Howard Daum was born in Poland. The family lived in Lodz until Daum was 14 when he and his mother emigrated. They went to Montreal, Canada, where he studied with the painter Alexander Bercovitch from 1934 to 1937. In 1938 Daum and his mother came to New York and settled in the Bronx.
Upon graduation from high school in 1940 Daum attended the Art Students League on a scholarship. He worked with Will Barnet, Cameron Booth, Morris Kantor, Harry Sternberg, and Vaclav Vytlacil (an important mentor). Vytlacil had studied with the modernist painter Hans Hofmann in Munich in 1921, and was a founder of the American Abstract Artists group in 1936.
In 1943 and ‘44, Daum served in the United States Army in Mississippi, and then returned to New York. In 1944 and ‘45 he studied with Hofmann at his Greenwich Village school. Daum’s work from this period became more abstract with clear, direct strokes of bright color. In the extremely shallow space objects such as figures and easels overlapped one another.
Among the artists who were important to Daum as colleagues, Robert Barrell, Peter Busa, and Steve Wheeler, had also studied with Hofmann. In 1940 they made a break with the gestural style of abstraction associated with Hofmann and started to work in a manner inspired by northwest Native American art. This work was of huge interest at the time and was the subject of a 1941 show, Indian Art of the United States, at the Museum of Modern Art. This new style, known as Indian Space, generally incorporated elements of nearly abstract flat space with an all-over pattern and complex figure/ ground relationships, undulating lines with interlocking shapes, and elaborately decorated motifs. Daum soon joined the circle and it was he who coined the term Indian Space; Daum also brought in Gertrude Barrer and Oscar Collier. Together they showed in “Semeiology or 8 and a Totem Pole” at the Gallery Neuf in 1946. AlsointhatyearDaum’swoodcut CatandBirdwasused on the cover of the first issue of Iconograph magazine.*
In 1945 Daum took a room, Studio K, on the second floor of the building at 30 East 14th Street just west of Union Square. He lived and worked there the rest of his life, adding a room, Studio O, on the fifth floor, in the late 1960s. In addition to his close friends Carl Ashby and Helen de Mott, other artists with studios in the building were Charles Keller, Leon Kotkofsky, Yasuo Kuniyoshi, Edward Laning, Kenneth Hayes Miller, and Harry Sternberg.

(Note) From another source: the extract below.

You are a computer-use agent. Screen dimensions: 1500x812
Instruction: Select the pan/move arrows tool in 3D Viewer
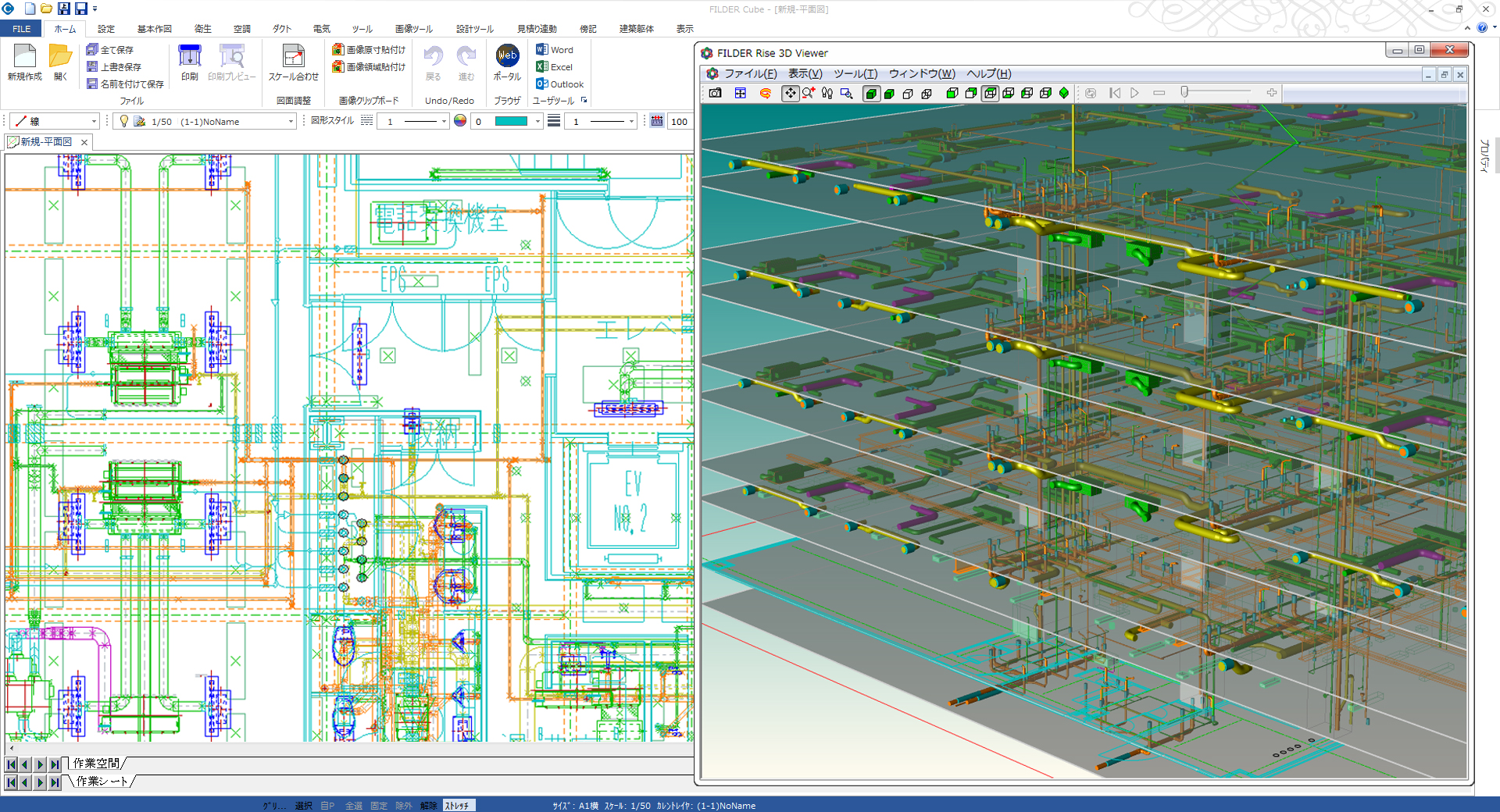(790, 93)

In the mid-1940s Daum studied printmaking at Stanley William Hayter’s Atelier 17. Founded in Paris in 1927, the Atelier moved to New York City because of World War II. It opened in late 1940 under the auspices of the New School, and created a meeting
place where American and European refugee artists exchanged information on modernist movements. Most of the prints by Daum are from this period. His relief prints show an interest in the abstraction of Indian Space, while the intaglios reflect the influence of Pablo Picasso and a return to the figure. Daum embraced many aspects of modernism and revisited these early interests throughout his career.
Daum was the recipient of a Longview Foundation Award in 1963. Also in the 1960s, at the instigation of his friend Paul Resika, Daum taught in the MFA program at Parsons School of Design (now Parsons, the New School for Design). In the 1960s and ‘70s he worked painting scenery at CBS-TV and the Metropolitan Opera.
20. (Studio with Black Cat), about 1954
The first one-person show of work by Daum was held at the Ashby Gallery, NY, in 1946. Exhibitions followed at Gallery 35, 1950, Urban Gallery, 1954, Artists Gallery, 1952 and 1956, the Bianchini Gallery, 1964, Green Mountain Gallery, 1971, the Ashby Gallery, 1981, Gary Snyder Fine Art, 1991, and David Findlay Jr. Fine Art, 2004 and 2006. Work by Daum has been featured in numerous exhibitions including Indian Space Painting: Native American Sources of American Abstract Art, Baruch College Art Gallery, NY, 1991, Artists of 30 East 14th Street, Susan Teller Gallery, NY, 1992, and Indian Space Works From the Montclair Art Museum’s Permanent Collection, New Jersey, 2004-05. This current exhibition, Howard Daum, Modernist Drawings and Prints, is shown at the Susan Teller Gallery, May 16 through June 23, 2007.
Work by Daum is in the collections of the Art Students League, NY, the Montclair Art Museum, New Jersey, the Arkansas Art Center, Little Rock, and the Walker Art Center and Minneapolis Sculpture Garden.
* Artists associated with Indian Space are Will Barnet, Robert Barrell, Gertrude Barrer, Peter Busa, Oscar Collier, Howard Daum, Helen De Mott, Ruth Lewin, Lillian Orloff, Robert Smith, and Steve Wheeler.